** Start **

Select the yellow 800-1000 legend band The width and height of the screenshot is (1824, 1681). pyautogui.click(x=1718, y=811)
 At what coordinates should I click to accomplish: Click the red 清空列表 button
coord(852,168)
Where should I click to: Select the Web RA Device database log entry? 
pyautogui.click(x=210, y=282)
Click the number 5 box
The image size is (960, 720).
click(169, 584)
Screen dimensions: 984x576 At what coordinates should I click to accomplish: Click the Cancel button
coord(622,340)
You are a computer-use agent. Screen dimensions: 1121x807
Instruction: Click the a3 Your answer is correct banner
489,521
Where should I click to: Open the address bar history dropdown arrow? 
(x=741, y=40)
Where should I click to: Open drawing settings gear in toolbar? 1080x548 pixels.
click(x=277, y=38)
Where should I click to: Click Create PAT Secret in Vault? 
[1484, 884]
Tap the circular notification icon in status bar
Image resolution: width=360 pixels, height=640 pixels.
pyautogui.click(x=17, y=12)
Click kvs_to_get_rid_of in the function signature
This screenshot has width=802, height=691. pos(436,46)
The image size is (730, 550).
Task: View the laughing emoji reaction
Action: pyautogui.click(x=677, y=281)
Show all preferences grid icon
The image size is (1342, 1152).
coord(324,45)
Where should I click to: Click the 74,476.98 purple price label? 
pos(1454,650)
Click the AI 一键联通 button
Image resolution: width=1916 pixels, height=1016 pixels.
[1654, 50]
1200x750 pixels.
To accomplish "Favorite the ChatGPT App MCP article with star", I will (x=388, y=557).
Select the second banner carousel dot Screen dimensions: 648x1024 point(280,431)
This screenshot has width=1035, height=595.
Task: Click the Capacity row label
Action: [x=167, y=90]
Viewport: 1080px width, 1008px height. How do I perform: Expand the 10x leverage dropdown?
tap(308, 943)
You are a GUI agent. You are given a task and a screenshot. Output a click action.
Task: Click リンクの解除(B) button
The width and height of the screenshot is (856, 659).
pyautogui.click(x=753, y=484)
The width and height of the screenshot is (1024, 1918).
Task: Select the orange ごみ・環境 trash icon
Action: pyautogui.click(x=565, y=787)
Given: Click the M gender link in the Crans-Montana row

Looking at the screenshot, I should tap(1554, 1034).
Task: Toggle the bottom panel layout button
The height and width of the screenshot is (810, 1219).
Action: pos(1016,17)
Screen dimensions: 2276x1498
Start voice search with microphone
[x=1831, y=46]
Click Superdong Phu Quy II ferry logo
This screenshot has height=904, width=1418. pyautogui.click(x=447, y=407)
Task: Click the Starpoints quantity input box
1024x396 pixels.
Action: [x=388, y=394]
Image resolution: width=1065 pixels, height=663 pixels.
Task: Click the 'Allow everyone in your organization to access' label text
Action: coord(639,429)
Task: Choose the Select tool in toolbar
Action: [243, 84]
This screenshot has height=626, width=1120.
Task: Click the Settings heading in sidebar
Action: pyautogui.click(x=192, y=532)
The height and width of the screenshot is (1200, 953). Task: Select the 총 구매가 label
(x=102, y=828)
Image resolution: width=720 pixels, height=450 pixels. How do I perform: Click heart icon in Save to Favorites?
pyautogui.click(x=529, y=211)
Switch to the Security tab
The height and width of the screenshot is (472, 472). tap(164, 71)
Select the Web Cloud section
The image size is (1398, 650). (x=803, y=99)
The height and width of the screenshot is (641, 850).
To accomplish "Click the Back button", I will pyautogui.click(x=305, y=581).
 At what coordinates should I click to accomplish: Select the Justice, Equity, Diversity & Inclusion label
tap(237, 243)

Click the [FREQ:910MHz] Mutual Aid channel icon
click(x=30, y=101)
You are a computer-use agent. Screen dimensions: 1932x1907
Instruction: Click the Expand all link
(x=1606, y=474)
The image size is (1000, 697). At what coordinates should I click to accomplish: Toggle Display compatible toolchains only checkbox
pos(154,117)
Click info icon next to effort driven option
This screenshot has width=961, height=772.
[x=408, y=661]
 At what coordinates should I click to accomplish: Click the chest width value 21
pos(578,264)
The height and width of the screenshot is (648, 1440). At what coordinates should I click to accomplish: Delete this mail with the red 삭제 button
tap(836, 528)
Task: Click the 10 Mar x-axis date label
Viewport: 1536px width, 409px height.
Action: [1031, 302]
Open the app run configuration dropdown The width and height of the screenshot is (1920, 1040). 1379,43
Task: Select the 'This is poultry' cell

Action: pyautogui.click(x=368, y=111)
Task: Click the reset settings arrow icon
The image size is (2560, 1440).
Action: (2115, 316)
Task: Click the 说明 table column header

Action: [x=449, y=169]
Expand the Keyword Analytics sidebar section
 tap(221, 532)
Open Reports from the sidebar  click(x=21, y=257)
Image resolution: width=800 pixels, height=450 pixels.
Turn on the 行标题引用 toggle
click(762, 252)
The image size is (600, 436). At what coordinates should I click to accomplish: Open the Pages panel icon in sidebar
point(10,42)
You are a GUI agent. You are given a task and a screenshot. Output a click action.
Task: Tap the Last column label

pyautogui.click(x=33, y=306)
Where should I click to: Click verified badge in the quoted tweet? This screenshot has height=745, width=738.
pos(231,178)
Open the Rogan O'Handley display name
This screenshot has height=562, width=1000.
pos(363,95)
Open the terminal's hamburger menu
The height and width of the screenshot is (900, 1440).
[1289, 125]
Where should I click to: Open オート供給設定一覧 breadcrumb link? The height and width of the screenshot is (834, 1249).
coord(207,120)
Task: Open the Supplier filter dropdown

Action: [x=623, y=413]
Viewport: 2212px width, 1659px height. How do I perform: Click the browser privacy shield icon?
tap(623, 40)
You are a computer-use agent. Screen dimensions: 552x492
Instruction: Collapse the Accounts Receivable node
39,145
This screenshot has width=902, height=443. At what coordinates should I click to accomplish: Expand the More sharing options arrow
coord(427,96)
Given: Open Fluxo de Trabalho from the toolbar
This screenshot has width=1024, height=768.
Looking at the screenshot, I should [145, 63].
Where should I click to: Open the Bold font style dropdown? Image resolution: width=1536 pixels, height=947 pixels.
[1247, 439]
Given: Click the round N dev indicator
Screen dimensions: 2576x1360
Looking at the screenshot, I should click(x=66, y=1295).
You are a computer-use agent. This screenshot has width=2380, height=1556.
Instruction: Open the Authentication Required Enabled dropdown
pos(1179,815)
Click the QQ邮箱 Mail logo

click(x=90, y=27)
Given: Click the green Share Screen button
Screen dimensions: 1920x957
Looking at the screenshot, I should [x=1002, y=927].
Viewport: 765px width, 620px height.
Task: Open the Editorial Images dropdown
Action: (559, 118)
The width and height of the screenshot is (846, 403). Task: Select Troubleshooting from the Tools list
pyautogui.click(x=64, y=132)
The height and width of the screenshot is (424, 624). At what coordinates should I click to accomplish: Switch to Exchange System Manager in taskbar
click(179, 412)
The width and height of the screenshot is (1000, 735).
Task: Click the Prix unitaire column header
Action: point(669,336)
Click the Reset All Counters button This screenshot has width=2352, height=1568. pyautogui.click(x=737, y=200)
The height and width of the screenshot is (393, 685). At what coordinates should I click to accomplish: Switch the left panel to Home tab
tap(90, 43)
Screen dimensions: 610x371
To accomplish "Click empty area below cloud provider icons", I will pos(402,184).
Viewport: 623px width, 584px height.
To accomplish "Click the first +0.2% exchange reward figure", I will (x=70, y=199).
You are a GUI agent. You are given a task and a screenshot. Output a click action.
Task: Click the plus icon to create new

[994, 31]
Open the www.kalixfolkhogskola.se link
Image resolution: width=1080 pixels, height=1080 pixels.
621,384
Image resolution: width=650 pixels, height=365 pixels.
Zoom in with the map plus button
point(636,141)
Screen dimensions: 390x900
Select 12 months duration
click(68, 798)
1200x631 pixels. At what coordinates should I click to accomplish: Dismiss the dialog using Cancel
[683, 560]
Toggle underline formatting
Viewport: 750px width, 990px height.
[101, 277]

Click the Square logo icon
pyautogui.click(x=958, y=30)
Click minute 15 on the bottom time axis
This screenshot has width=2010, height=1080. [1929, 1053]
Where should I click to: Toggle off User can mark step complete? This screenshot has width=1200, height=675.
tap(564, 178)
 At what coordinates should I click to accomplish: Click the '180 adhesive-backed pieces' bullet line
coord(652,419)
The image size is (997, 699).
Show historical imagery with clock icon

** End **

● **The problem**
Copy out the records above without any change, starting with the first line of the records and going on through the line with "click(169, 584)", both included.

● **Answer to the task**
Select the yellow 800-1000 legend band The width and height of the screenshot is (1824, 1681). pyautogui.click(x=1718, y=811)
 At what coordinates should I click to accomplish: Click the red 清空列表 button
coord(852,168)
Where should I click to: Select the Web RA Device database log entry? 
pyautogui.click(x=210, y=282)
Click the number 5 box
The image size is (960, 720).
click(169, 584)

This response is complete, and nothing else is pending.